▸ REQUIREMENT:
Continue the ProForma modification notation discussion from the point where it stops.

▸ EXTRACT:
━━━━━━━━━━

Coder Social home page Coder Social logo

Comments (6)

edeutsch avatar edeutsch commented on August 22, 2024

This is currently legal:
[TMT6plex]-ATPEILTCNSIGCLK[TMT6plex]
<[TMT6plex]@k>[TMT6plex]-ATPEILTCNSIGCLK

Options to extend:
<[TMT6plex]@k,N-term>ATPEILTCNSIGCLK (use 'N-term' and 'C-term')
<[TMT6plex]@k,n>ATPEILTCNSIGCLK (use lower case n and c)
<[TMT6plex]@k,^>ATPEILTCNSIGCLK (use ^ for N-term and $ for C-term)

ProForma current allows amino acids to be lower case, so the second is not a good idea
Seems like the preferred format would be:
<[TMT6plex]@k,N-term>ATPEILTCNSIGCLK

If we wanted to support N-term amino acids:
<[TMT6plex]@k,N-term,N-term A>ATPEILTCASIGCLK
<[TMT6plex]@k,N-term,N-term(A)>ATPEILTCASIGCLK

<[TMT6plex]@k,N-term,N-term:AS>ATPEILTCASIGCLK
<[TMT6plex]@k,N-term,N-term(AS)>ATPEILTCASIGCLK

After discussion, end up
<[TMT6plex]@k,N-term>ATPEILTCASIGCLK
<[TMT6plex]@k,N-term:A,N-term:S>ATPEILD[U:Cation:Fe[III]]CASIGCLK

Discuss again with other ProForma 2.0 stakeholders

Other potential things to change:

  • Clearly specify the order of <>{}[] at the front
  • This is not clearly defined in the text of the spec. Update to specify more clearly.

━━━━━━━━━━

▸ INFORMATION PROVIDED:

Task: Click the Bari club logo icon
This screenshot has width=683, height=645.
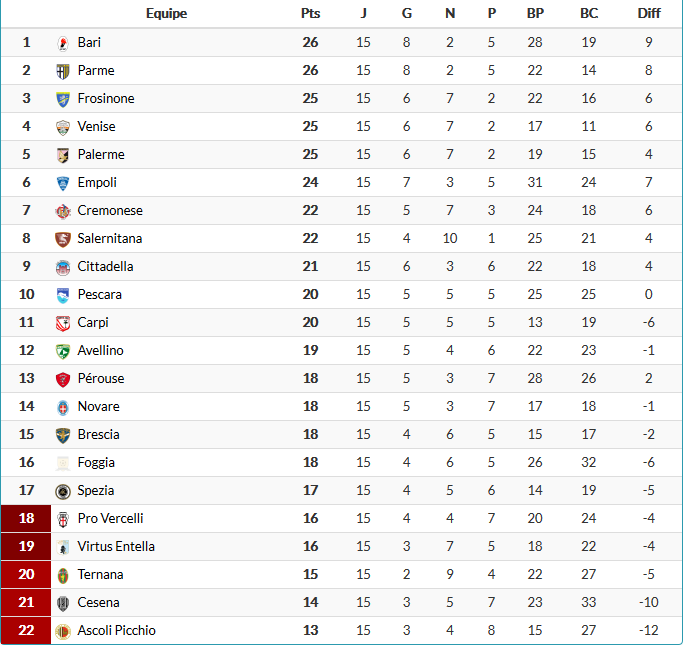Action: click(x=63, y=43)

━━━━━━━━━━

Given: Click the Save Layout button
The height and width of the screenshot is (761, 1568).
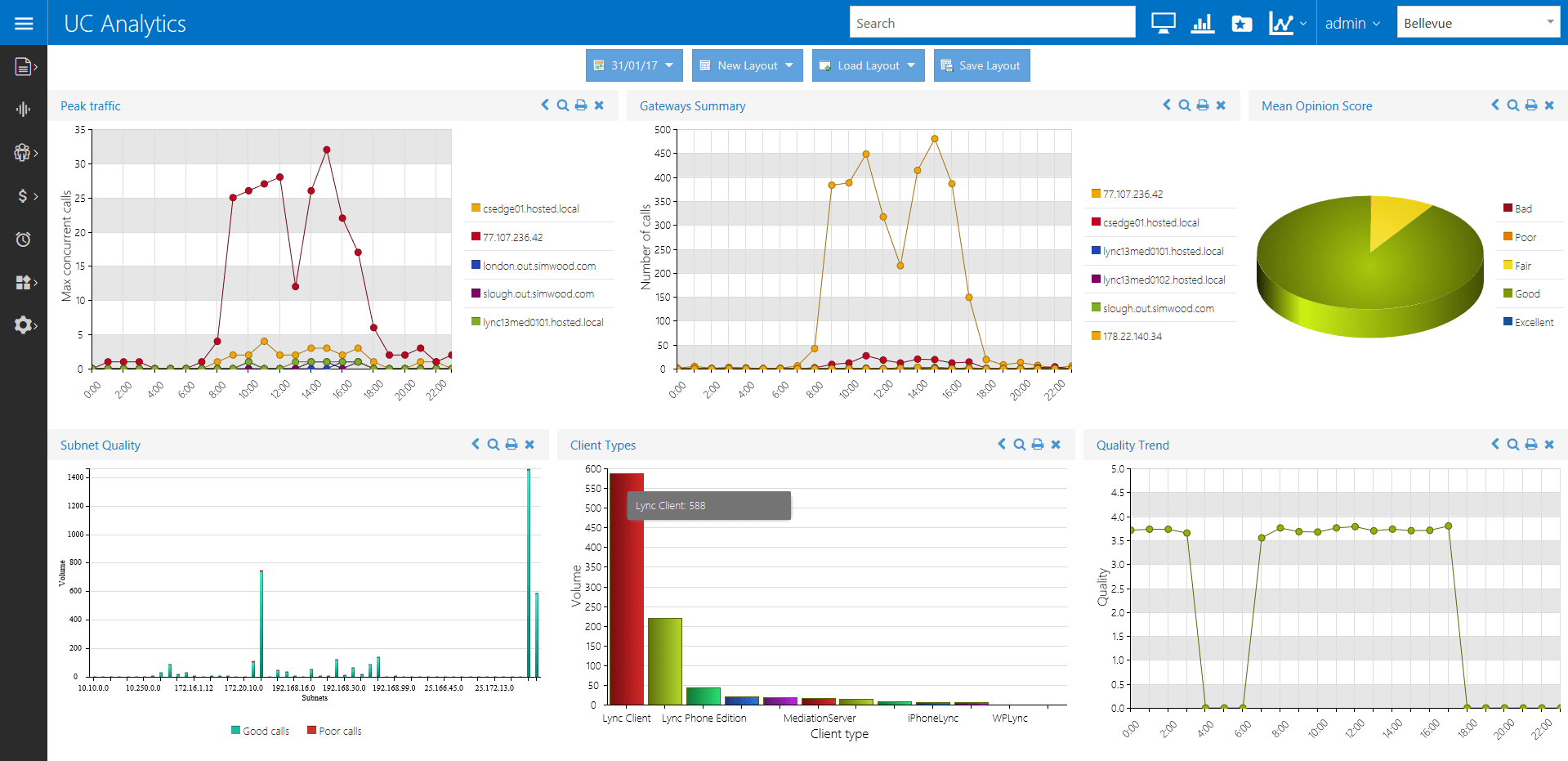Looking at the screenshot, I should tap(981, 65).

━━━━━━━━━━

▸ RESPONSE AREA:
from proforma.

douweschulte avatar douweschulte commented on August 22, 2024

As a bit of a follow up thought after the meeting. I would argue for @N-term:ABC as a valid representation of the concept of a modification on the N terminus of Alanine, Ambiguous glutamine, or Cysteine. The idea in the meeting itself was to not allow this form and instead use @N-term:A,N-term:B,N-term:C which is a slightly easier grammar.

My argument for allowing the first form is that this is easier to type out. This makes the grammar slightly more complex but there is no dividing character used so the rule is that anything (alphabetic characters only) following the colon is a location where this modification can be placed. In terms of logic for the parser this is not much more complex because it had to check if the character following the initial amino acid is a comma anyways and with this addition it just has to keep taking input until the next comma.

On the level of complexity for the intermediate representation used any program using pro forma notation I would argue there is no difference in either syntax. So that means that any program able to handle the N-term:A,N-term:B notation can without any changes to the code (except for the parser of course) handle the N-term:AB notation.

But I am quite interested to hear about the feasibility from the other people writing ProForma parsers. This mostly reflects how my parser is written and it might be harder if you are using other libraries or parser generators.

from proforma.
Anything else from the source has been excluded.